「不信の棘」と「だから私はホームに立つ~新大久保駅転落事故と息子」と

11月11日は早朝(10日深夜)と夜に

日韓対立の状況に鋭いメスを入れる

2つのドキュメンタリーが放送された。

日テレのNNNドキュメント「不信の棘 ”徴用工”と日韓の行方」

f:id:shiraike:20191111233827j:plain

f:id:shiraike:20191111233910j:plain

北日本放送(富山)の制作で、

地元に本社がある「不二越」の徴用工訴訟を中心に

した内容だった。

第一次訴訟では原告側敗訴に和解が成立し、

原告に3500万円を支払ったが、

第二次訴訟では敗訴後、

「日韓請求権協定により裁判で権利は行使できない」として

和解はしなかった。

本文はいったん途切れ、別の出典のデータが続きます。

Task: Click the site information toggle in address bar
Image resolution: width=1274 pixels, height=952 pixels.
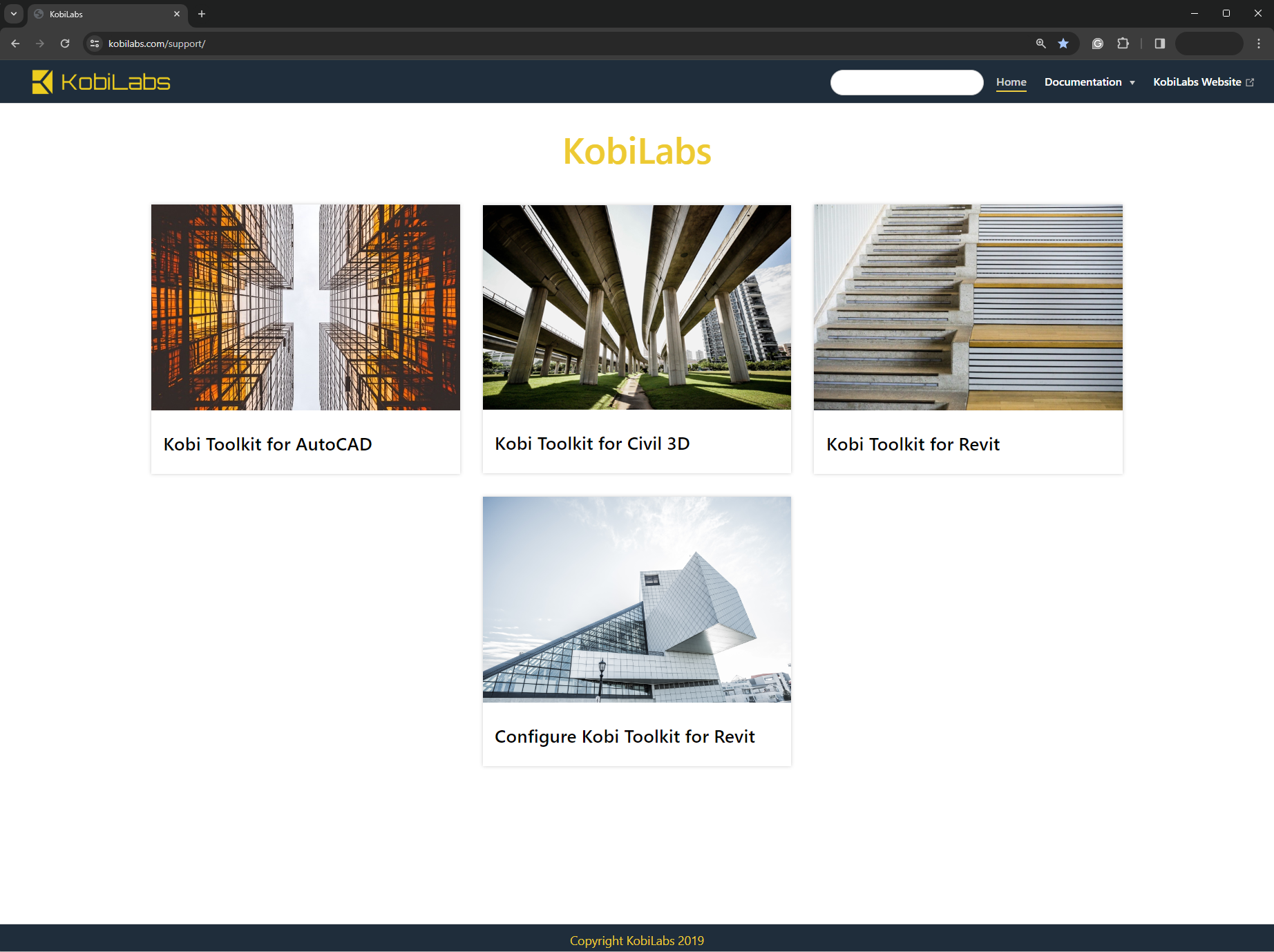Action: [93, 43]
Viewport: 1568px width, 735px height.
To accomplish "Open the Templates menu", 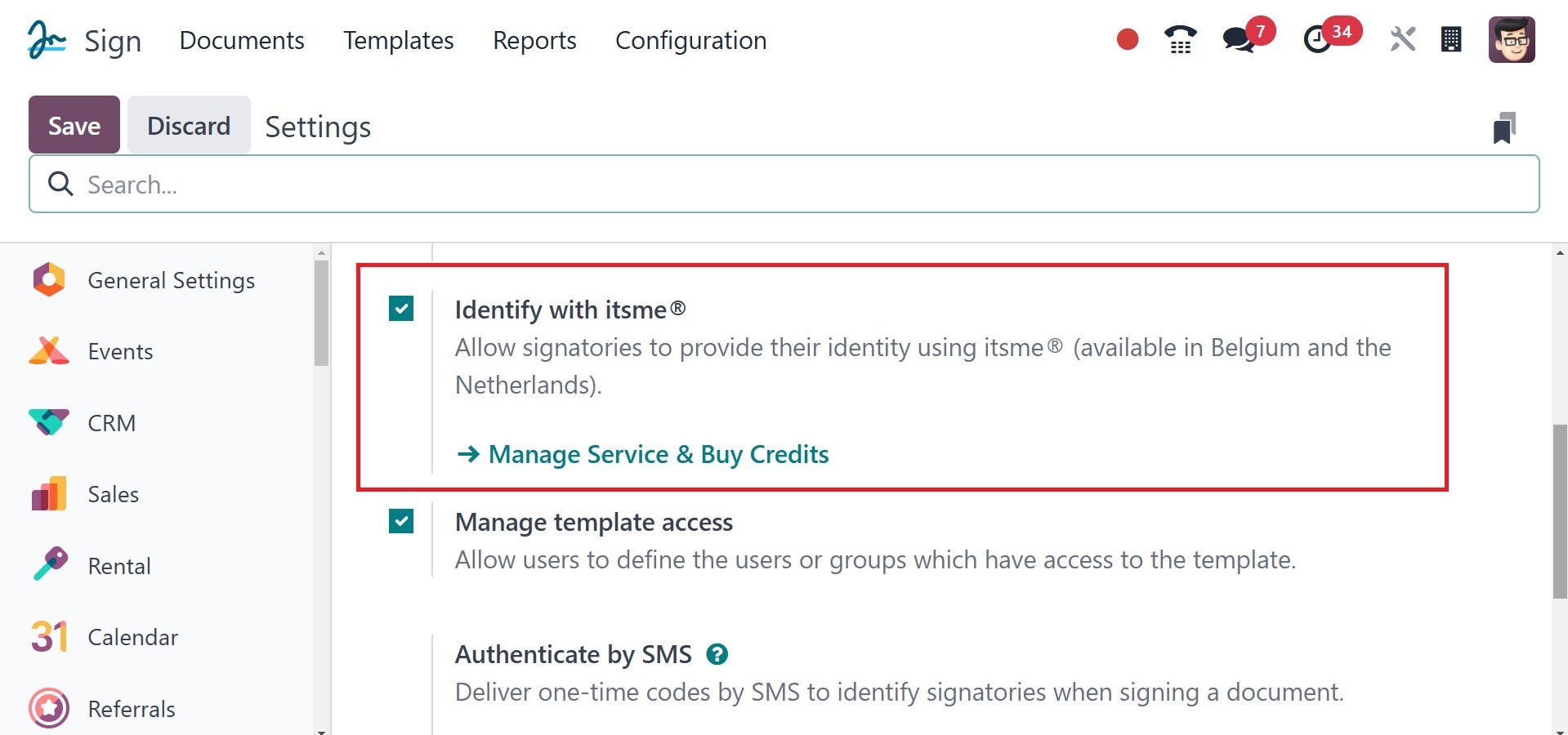I will pos(398,40).
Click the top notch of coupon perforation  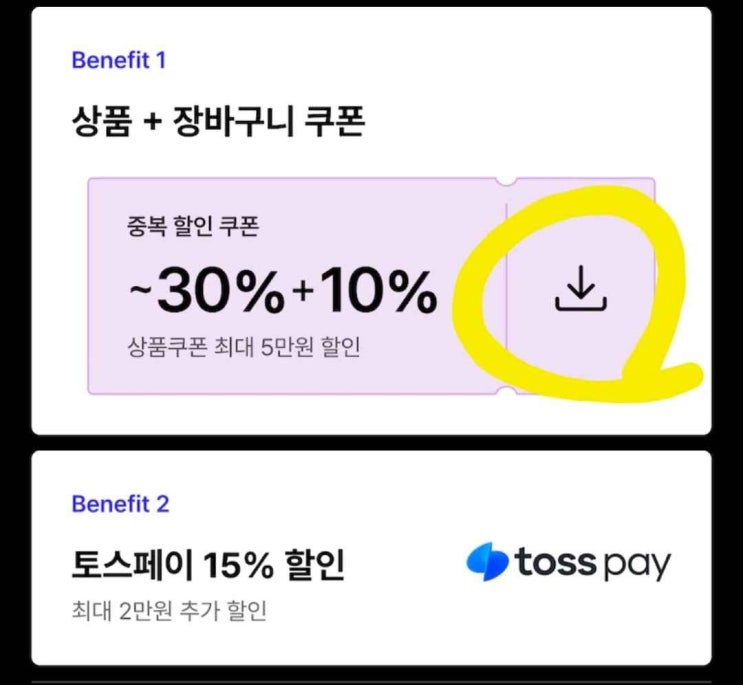tap(506, 181)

不二越は第一次の和解ですべて解決ずみとしたが、

実は第一次訴訟で二審敗訴のあとに、

原告側弁護団が判決にある「原告の債権は時効によりすべて消滅している」

ことを考慮して時効のないアメリカの裁判所に

提訴することも考えたという。

そうしたら不二越のほうから和解へ向けての働きかけがあった。

しかし第二次訴訟では逆にアメリカのほうで裁判が行われては

かなわないということで「日韓請求権協定」を利用した

ということだが、

結果的にこの訴訟は韓国で行われ

2014年ソウル中央地裁の判決は

不二越は一人当たり約800~1000万円の賠償金を支払え」。

これが2018年10月の日本製鉄(当時の新日鉄住金)の

大審院判決にまて至ったというわけだ。

番組内では

2005年の韓国・民官共同委員会で

その協定における経済協力金には補償のための

協力金が「包括的に勘案されている」として

「これは韓国政府の責任で解決すべき問題だ」

と元・駐韓大使の武藤正敏氏に語らせている。

その一方で、日韓交渉の文章では

「過去の償いということではなしに」

経済協力と社会福祉のためなら協力金を

行う意義があるとして

当時の日本政府には徴用工に対する

真相究明や謝罪の意思がなかったことが

明らかにもなっていると。

同志社大学・太田修教授)

写真の女性はイ・ジャスンさん(87歳)。

第二次訴訟の原告の一人だが

13歳の時に学校で勧誘を受けて

女子挺身隊に入ったら平和に活動ができるし

生け花を学んで勉強も出来て

お金を儲けることが出来るという

映画を見させられたが全てがうそだった。

騙されて日本へ来た以上は

不二越は賠償金を支払うべきだし

自分たちは民間企業を訴えたのであって

一般の日本国民を恨んでいるのではないと語った。

現在も富山では、地元市民の有志によって

不二越裁判の連絡会が活動を続けている。

右翼団体の妨害に耐えながらも

高齢で日本へ行くことが出来ない原告たちに代わって

不二越に賠償責任を負う事を訴え続けている。

f:id:shiraike:20191112002944j:plain

午後10時50分のNHK・ストーリーズ「事件の涙」は

「だから私はホームに立つ」。

2001年の新大久保駅転落事件で日本人カメラマンを救助しながら

助からなかった韓国人留学生イ・スヒョンさん(当時26歳)

の母・ユンチャンさん(69歳)が、

亡き夫と共に

息子の意思を受け継いで奨学金制度を立ち上げて

日韓の橋渡しのために動き続けたことを紹介した一方で、

両国の関係が悪化し続けたことに

「なぜそういうことになったのでしょうか」と苦悩する表情も伝えた。

韓国では留学生を募るためにスピーチコンテストが中止に

なった半面で、日本で行われた奨学生の歓迎パーティーでは

5年前に奨学生になって日本企業に勤めるまでになった

青年との再会に喜ぶ姿も映し出される。

過去の不幸な歴史のみならず、

日韓のわだかまりを越えて助け合い

友好を強めた時代さえも

いまは忘れ去られるどころか

消してしまおうとする動きがある。

だからこそこの2つの番組をやった意義は大きいが、

はたしてどれだけの日本人が見てくれただろうか。

これがものすごく気になるところだ。